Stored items
☆ ☆ ☆ ☆
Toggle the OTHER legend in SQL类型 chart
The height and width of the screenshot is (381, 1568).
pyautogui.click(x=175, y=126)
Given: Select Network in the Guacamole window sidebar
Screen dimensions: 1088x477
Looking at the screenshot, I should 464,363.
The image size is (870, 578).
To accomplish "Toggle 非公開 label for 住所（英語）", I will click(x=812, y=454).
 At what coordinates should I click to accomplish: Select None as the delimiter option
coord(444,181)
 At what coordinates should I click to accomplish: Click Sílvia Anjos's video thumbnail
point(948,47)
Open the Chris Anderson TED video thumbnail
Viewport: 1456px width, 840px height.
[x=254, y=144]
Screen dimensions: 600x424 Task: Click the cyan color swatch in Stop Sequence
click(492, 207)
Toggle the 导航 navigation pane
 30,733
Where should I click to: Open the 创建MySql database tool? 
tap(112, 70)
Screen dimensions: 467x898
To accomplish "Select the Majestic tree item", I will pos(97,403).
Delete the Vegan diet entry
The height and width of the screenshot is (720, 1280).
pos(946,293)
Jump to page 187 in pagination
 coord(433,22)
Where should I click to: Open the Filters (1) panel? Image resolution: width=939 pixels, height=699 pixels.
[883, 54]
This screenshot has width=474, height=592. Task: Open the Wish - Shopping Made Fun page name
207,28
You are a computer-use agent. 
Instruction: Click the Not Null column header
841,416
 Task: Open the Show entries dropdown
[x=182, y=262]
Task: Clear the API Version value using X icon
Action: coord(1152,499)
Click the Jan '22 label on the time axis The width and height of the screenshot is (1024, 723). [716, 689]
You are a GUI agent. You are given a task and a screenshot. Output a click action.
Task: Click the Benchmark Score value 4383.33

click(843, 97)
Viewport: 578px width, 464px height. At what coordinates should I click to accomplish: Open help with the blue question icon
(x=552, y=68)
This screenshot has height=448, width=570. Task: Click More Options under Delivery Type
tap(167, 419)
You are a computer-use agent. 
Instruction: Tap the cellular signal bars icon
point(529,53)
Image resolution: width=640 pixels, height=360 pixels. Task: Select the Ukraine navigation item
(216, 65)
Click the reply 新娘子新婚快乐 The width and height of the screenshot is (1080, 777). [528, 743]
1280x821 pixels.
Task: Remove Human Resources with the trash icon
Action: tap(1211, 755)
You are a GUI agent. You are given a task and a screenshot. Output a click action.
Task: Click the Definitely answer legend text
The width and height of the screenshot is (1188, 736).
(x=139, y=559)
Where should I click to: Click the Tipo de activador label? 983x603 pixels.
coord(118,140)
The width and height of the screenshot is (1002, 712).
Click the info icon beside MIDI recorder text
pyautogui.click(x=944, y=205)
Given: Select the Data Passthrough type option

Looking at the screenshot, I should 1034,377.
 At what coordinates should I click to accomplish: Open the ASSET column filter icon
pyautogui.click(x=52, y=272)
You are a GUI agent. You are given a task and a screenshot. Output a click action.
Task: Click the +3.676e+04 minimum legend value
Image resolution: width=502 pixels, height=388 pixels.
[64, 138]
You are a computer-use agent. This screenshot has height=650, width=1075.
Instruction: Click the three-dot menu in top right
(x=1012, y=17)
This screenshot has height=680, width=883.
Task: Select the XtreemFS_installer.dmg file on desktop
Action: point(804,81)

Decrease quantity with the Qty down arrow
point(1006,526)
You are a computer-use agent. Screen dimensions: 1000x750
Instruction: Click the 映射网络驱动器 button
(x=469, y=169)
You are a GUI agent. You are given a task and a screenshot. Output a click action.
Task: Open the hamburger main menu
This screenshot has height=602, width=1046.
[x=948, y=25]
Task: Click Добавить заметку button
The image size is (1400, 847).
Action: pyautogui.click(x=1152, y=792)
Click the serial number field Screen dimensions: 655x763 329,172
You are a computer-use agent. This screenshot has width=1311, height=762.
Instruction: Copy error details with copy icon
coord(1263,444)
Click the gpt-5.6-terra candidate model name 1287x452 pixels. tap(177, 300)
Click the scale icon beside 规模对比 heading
☆ ☆ ☆ ☆
#### What the exercise asks:
All records should be written out again exactly as given.

#### Task output:
Toggle the OTHER legend in SQL类型 chart
The height and width of the screenshot is (381, 1568).
pyautogui.click(x=175, y=126)
Given: Select Network in the Guacamole window sidebar
Screen dimensions: 1088x477
Looking at the screenshot, I should 464,363.
The image size is (870, 578).
To accomplish "Toggle 非公開 label for 住所（英語）", I will click(x=812, y=454).
 At what coordinates should I click to accomplish: Select None as the delimiter option
coord(444,181)
 At what coordinates should I click to accomplish: Click Sílvia Anjos's video thumbnail
point(948,47)
Open the Chris Anderson TED video thumbnail
Viewport: 1456px width, 840px height.
[x=254, y=144]
Screen dimensions: 600x424 Task: Click the cyan color swatch in Stop Sequence
click(492, 207)
Toggle the 导航 navigation pane
 30,733
Where should I click to: Open the 创建MySql database tool? 
tap(112, 70)
Screen dimensions: 467x898
To accomplish "Select the Majestic tree item", I will pos(97,403).
Delete the Vegan diet entry
The height and width of the screenshot is (720, 1280).
pos(946,293)
Jump to page 187 in pagination
 coord(433,22)
Where should I click to: Open the Filters (1) panel? Image resolution: width=939 pixels, height=699 pixels.
[883, 54]
This screenshot has width=474, height=592. Task: Open the Wish - Shopping Made Fun page name
207,28
You are a computer-use agent. 
Instruction: Click the Not Null column header
841,416
 Task: Open the Show entries dropdown
[x=182, y=262]
Task: Clear the API Version value using X icon
Action: coord(1152,499)
Click the Jan '22 label on the time axis The width and height of the screenshot is (1024, 723). [716, 689]
You are a GUI agent. You are given a task and a screenshot. Output a click action.
Task: Click the Benchmark Score value 4383.33

click(843, 97)
Viewport: 578px width, 464px height. At what coordinates should I click to accomplish: Open help with the blue question icon
(x=552, y=68)
This screenshot has height=448, width=570. Task: Click More Options under Delivery Type
tap(167, 419)
You are a computer-use agent. 
Instruction: Tap the cellular signal bars icon
point(529,53)
Image resolution: width=640 pixels, height=360 pixels. Task: Select the Ukraine navigation item
(216, 65)
Click the reply 新娘子新婚快乐 The width and height of the screenshot is (1080, 777). [528, 743]
1280x821 pixels.
Task: Remove Human Resources with the trash icon
Action: tap(1211, 755)
You are a GUI agent. You are given a task and a screenshot. Output a click action.
Task: Click the Definitely answer legend text
The width and height of the screenshot is (1188, 736).
(x=139, y=559)
Where should I click to: Click the Tipo de activador label? 983x603 pixels.
coord(118,140)
The width and height of the screenshot is (1002, 712).
Click the info icon beside MIDI recorder text
pyautogui.click(x=944, y=205)
Given: Select the Data Passthrough type option

Looking at the screenshot, I should 1034,377.
 At what coordinates should I click to accomplish: Open the ASSET column filter icon
pyautogui.click(x=52, y=272)
You are a GUI agent. You are given a task and a screenshot. Output a click action.
Task: Click the +3.676e+04 minimum legend value
Image resolution: width=502 pixels, height=388 pixels.
[64, 138]
You are a computer-use agent. This screenshot has height=650, width=1075.
Instruction: Click the three-dot menu in top right
(x=1012, y=17)
This screenshot has height=680, width=883.
Task: Select the XtreemFS_installer.dmg file on desktop
Action: point(804,81)

Decrease quantity with the Qty down arrow
point(1006,526)
You are a computer-use agent. Screen dimensions: 1000x750
Instruction: Click the 映射网络驱动器 button
(x=469, y=169)
You are a GUI agent. You are given a task and a screenshot. Output a click action.
Task: Open the hamburger main menu
This screenshot has height=602, width=1046.
[x=948, y=25]
Task: Click Добавить заметку button
The image size is (1400, 847).
Action: pyautogui.click(x=1152, y=792)
Click the serial number field Screen dimensions: 655x763 329,172
You are a computer-use agent. This screenshot has width=1311, height=762.
Instruction: Copy error details with copy icon
coord(1263,444)
Click the gpt-5.6-terra candidate model name 1287x452 pixels. tap(177, 300)
Click the scale icon beside 规模对比 heading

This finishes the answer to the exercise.